REQUIRED WORK =>
Can you copy the material below line for line, with no changes, and leave out the pictures?

%%

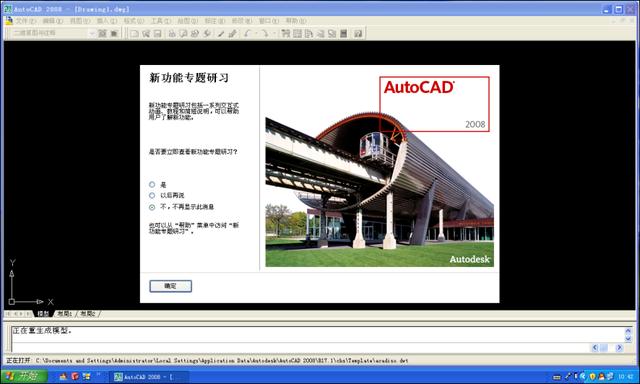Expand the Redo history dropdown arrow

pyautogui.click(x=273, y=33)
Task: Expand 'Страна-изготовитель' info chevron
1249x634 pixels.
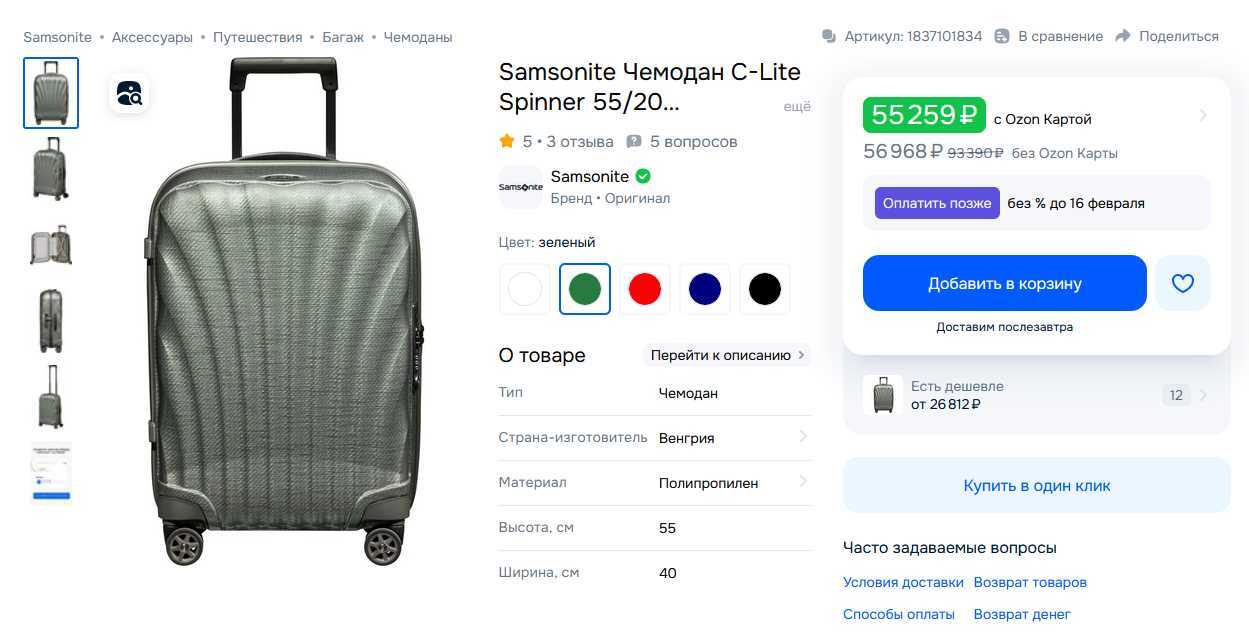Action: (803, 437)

%%

TASK RESULT =>
Expand the Redo history dropdown arrow

pyautogui.click(x=273, y=33)
Task: Expand 'Страна-изготовитель' info chevron
1249x634 pixels.
Action: (803, 437)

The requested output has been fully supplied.